Finding the right content is also challenging for sites that serve a large audience of customers with diverse profiles and whose needs evolve over time.  These issues -- and a fiercely competitive environment -- brought online investor SureTrade into partnership with iSyndicate.  The race for customers in online investing is one of the tightest on the Web.  There are now more than 100 online brokerage firms operating on the Interent, up from a handful just a few years ago.  These firms will compete for the 14 million online accounts that will be opened over the next few years.  Low-priced commissions, the original impetus behind the growth of online trading, have become commodities, so competitive advantage has to be created along other dimensions.  One of which is content.

SureTrade and its rivals are crafting syndication relationships at a brisk pace in order to provide news and research that will attract and keep traders.  Established brokers like Merrill Lynch, whose original research is one of the company's crown jewels, capitulated to market forces and made their reports available to registered users on a trial basis starting in November.  The experiment has netted the company 90,000 registered users, 2,000 of whom have become Merrill brokerage clients.  As reported in a recent Wall Street Journal article, Merrill will probably continue to offer a limited selection of free research to these users.  Merrill VP John Steffans is quoted as saying, "We'd like to try to keep those connections."

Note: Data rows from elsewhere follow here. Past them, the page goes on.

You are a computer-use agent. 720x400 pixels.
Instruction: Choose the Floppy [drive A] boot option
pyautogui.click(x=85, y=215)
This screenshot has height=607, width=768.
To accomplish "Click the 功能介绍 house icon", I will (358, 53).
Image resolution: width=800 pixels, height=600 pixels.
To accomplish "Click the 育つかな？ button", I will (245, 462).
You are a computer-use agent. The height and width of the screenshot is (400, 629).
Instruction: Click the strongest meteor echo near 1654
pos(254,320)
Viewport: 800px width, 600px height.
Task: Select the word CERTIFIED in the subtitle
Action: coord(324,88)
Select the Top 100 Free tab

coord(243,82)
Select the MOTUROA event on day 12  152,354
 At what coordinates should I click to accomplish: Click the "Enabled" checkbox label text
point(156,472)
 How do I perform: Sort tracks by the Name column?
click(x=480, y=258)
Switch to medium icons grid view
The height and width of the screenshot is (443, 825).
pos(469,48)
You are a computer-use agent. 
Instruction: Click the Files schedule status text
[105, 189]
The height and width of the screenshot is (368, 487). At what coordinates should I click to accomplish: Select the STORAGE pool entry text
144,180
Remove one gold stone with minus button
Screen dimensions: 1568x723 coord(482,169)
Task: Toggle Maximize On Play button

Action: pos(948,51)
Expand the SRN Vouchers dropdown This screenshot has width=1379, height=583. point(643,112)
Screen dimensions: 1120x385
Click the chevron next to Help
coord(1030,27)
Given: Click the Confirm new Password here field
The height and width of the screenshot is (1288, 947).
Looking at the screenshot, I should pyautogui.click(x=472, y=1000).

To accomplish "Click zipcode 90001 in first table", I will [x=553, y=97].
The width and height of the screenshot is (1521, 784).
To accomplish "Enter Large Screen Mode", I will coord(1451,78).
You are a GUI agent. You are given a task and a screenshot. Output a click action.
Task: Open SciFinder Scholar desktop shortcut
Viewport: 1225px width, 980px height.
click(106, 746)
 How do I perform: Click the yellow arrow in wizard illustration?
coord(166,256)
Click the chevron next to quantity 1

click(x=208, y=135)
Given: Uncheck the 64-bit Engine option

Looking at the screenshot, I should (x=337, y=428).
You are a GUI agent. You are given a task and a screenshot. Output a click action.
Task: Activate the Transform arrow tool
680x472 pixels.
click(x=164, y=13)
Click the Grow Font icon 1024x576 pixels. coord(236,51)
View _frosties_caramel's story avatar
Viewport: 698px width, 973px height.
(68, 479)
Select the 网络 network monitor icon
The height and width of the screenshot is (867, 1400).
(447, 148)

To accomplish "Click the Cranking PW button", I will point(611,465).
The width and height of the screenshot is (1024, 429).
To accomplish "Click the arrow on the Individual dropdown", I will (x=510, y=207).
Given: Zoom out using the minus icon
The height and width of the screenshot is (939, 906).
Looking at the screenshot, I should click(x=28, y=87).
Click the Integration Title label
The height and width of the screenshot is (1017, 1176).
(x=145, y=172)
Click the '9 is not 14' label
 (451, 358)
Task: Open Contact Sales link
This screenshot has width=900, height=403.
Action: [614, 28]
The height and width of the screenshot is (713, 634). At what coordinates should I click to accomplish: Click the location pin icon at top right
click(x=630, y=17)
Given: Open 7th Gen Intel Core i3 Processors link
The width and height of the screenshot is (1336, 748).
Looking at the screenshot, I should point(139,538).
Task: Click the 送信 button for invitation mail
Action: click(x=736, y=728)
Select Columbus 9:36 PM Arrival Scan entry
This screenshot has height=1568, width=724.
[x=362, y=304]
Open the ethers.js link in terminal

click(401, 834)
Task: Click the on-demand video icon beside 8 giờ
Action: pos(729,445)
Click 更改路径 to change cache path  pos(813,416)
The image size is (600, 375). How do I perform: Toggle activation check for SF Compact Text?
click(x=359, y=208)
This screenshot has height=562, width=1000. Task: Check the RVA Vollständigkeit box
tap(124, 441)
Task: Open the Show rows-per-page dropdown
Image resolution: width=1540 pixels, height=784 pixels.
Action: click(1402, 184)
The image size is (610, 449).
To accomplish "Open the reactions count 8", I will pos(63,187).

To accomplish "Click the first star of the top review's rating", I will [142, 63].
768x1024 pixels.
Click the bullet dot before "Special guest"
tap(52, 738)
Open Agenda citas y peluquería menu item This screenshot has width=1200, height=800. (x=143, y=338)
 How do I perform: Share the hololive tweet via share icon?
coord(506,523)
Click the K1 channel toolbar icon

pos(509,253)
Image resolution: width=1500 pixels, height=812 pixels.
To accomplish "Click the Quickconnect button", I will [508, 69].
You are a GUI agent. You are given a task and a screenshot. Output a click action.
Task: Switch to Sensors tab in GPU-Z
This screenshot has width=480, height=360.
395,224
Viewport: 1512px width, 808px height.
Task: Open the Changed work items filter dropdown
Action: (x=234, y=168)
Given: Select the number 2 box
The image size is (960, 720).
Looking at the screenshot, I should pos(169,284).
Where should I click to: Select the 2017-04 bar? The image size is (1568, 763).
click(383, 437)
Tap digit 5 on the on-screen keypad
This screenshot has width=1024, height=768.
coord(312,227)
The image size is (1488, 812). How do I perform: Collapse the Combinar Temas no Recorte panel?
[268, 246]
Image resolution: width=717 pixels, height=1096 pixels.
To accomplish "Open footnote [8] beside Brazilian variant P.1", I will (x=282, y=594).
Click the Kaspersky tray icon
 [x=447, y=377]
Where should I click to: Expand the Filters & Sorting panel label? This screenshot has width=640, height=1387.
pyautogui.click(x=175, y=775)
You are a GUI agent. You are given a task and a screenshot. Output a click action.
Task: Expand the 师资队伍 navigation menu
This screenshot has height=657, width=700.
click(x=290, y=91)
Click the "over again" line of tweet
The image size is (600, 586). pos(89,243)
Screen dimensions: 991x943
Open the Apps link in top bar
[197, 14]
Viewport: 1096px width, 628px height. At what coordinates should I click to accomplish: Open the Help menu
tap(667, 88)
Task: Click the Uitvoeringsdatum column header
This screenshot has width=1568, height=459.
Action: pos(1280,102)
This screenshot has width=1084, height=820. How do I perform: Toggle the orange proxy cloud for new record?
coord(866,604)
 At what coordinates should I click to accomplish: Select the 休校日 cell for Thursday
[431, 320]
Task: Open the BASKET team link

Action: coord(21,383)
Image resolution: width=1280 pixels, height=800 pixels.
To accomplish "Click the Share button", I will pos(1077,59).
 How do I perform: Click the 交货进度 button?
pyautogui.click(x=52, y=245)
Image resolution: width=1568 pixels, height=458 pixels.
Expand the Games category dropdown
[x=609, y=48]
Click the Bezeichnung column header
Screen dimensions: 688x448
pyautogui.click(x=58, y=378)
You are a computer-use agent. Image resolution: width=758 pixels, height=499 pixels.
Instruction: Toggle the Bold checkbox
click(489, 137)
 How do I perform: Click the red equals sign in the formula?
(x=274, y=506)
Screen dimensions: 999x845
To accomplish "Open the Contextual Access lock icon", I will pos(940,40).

For SureTrade, aggregators like iSyndicate help to cost-effectively address the content needs of a diverse audience.  SureTrade VP Rich Hagen says, "Our customers range from day traders with hyperactive information consumption to moms and dads who want to pick one or two long-term investments for their kids' college funds.  We need a great deal of breadth and flexibility in our syndication relationships."   SureTrade listens to its customers and provides the content, products and services that they want and need throughout the lifecycle of the relationship.  "We have customers who come to us as novice traders," comments Hagen. "Their information needs evolve as their level of knowledge and sophistication increases over time.  We try to engage in an ongoing conversation with them so that we can adapt as necessary."   That's one of the primary benefits of working with an aggregator like iSyndicate -- subscribers can swap out content that doesn't work or is no longer effective because they aren't captive to a direct deal with a particular content provider.